* [Given passage]

___

YES the query each time is IDENTICAL. I am not changing a single
character, I am simply clicking the execute button in pgadmin for each run.

This is my personal laptop, so of course there are other processes
running, like say, a web browser, an email client, etc. And of course,
as on any such machine there may be minor processes that execute in the
background without my awareness. But I am not actively doing anything
else (like running a large compile, yeesh!) while the query is
executing. This is why I noted that I was monitoring the CPU usage (and
processes), so that I can be confident that something major is not
suddenly running in the background without my initiating it directly.
And to make the difference between 2 seconds and a minute, let alone 10
minutes, would take a pretty major and hard not to notice process.

As I explained already (no pun intended) running the query using EXPLAIN
makes the wild variation go away. So I cannot get explain results for a
fast and for a slow execution.

I did not include schema information and such because I am not clear I
am allowed to make them public, and because I'm not looking for a highly
specific answer, merely are there ANY conditions where the SAME EXACT
QUERY should perform so radically differently. If the query planner, for
example, used a random number generator to choose the order in which it
performed my joins, such that the join order would be different each
time, this would explain it--that possibility would seem bizarre to me,
but it would certainly answer my question.

Eric

Dann Corbit wrote:
>> -----Original Message-----
>> From: pgsql-general-owner(at)postgresql(dot)org [mailto:pgsql-general-
>> owner(at)postgresql(dot)org] On Behalf Of Eric Schwarzenbach
>> Sent: Friday, October 31, 2008 12:35 PM
>> To: pgsql-general(at)postgresql(dot)org
>> Subject: [GENERAL] Wildly erratic query performance
>>
>> I've got a particular query that is giving me ridiculously erratic
>> query
>> performance. I have the SQL in a pgadmin query window, and from one
>> execution to another, with no changes, the time it takes varies from
>> half a second to, well, at least 10 minutes or so at which point I
>>
> give
>
>> up an cancel the query. A typical time is 2-3 seconds, but it's all
>> over
>> the map. I've seen numbers like 112 seconds for one which returns
>> without exceeding my patience. In every half a dozen or so execution
>> there will be one time which is an order of magnitude bigger than the
>> others. A typical series of executions might be something like 2
>> seconds, 5 seconds, 8 seconds, 0.5 seconds, 80 seconds, 5 seconds.
>>
>> Note that the database is running on my local machine, the same
>>
> machine
>
>> I'm running the queries from, and nothing else is using this
>>
> postgresql
>
>> installation. The data in the database is also not changing--there are
>> no inserts or updates happening between queries. I ran a vaccuum
>>
> (full,
>
>> analyze) just before I trying these queries. I do monitor my CPU usage
>> and there is definitely not some other process on my machine sucking
>>
> up
>
>> all the cpu cycles now and then to explain this.

___

(Stored data)
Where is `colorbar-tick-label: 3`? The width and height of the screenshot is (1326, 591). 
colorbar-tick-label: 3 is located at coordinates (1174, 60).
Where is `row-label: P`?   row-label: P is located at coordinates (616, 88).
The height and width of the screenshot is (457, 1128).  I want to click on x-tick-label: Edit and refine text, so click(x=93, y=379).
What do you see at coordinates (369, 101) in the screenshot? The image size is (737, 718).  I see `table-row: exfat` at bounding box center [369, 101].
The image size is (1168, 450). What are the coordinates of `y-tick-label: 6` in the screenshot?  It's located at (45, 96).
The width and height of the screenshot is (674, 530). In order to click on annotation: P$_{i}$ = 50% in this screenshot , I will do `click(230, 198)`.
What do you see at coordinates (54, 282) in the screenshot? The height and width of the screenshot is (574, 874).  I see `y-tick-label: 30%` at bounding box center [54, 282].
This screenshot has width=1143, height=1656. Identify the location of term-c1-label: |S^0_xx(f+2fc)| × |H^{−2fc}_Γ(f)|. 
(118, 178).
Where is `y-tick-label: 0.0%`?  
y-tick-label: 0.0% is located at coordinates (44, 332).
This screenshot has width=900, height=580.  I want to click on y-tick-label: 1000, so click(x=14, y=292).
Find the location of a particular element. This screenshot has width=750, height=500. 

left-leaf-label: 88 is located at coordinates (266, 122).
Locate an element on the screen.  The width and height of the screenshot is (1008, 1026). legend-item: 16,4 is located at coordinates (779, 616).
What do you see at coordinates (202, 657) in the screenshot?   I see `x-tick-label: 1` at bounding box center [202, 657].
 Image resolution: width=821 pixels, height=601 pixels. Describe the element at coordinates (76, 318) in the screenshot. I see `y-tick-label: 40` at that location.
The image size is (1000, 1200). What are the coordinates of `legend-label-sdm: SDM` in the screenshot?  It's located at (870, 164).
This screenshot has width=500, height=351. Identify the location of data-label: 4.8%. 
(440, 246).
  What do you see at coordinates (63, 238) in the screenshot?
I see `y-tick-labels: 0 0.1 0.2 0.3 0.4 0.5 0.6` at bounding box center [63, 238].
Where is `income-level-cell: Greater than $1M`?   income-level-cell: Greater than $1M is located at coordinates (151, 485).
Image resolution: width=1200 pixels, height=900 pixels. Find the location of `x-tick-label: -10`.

___

* [List of tasks]
(1) In the mailing-list thread, list in order the execution times given as a typical series of runs.
(2) Answer these questions from the mailing-list thread:
(a) What does the writer click in pgadmin for each run?
(b) What happens to the wild variation when the query is run using EXPLAIN?
(c) On what date was the original message sent?
(3) Proceed with the mailing-list thread from the point where it stops.
These lines are separate from the mailing-list thread and are not part of it.

* [Exercise results]
(1) 2 seconds, 5 seconds, 8 seconds, 0.5 seconds, 80 seconds, 5 seconds

(2)
(a) The execute button.
(b) It goes away.
(c) Friday, October 31, 2008.

(3)
>>
>> This is postgreslq 8.3, on Windows XP. The query joins about 17 tables
>> (without an explicit JOIN, just using the WHERE criteria) with a few
>> further predicates. One thing which distinguishes it from other
>>
> similar
>
>> queries I've been doing where I haven't seen this odd erraticness is
>> there are 2 predicates ORred together (and then ANDed with all the
>> other
>> conditions which are all ANDed) which effectively divides 2 subsets of
>> joined tables which are not joined to each other, but both joined to
>> another set of tables. (I don't know if that was a comprehensible way
>> of
>> explaining this...but I don't know if it's relevant enough to be worth
>> explaining in more detail).
>>
>> I've tried running explain, however the wild erraticness seems to go
>> away when I use explain, taking in the ballpark of 1.5 seconds every
>> time. This is faster than my average query time using a plain execute,
>> even if I don't discount all the unusually long times.
>>
>> Is there any reasonable explanation for this phenomena?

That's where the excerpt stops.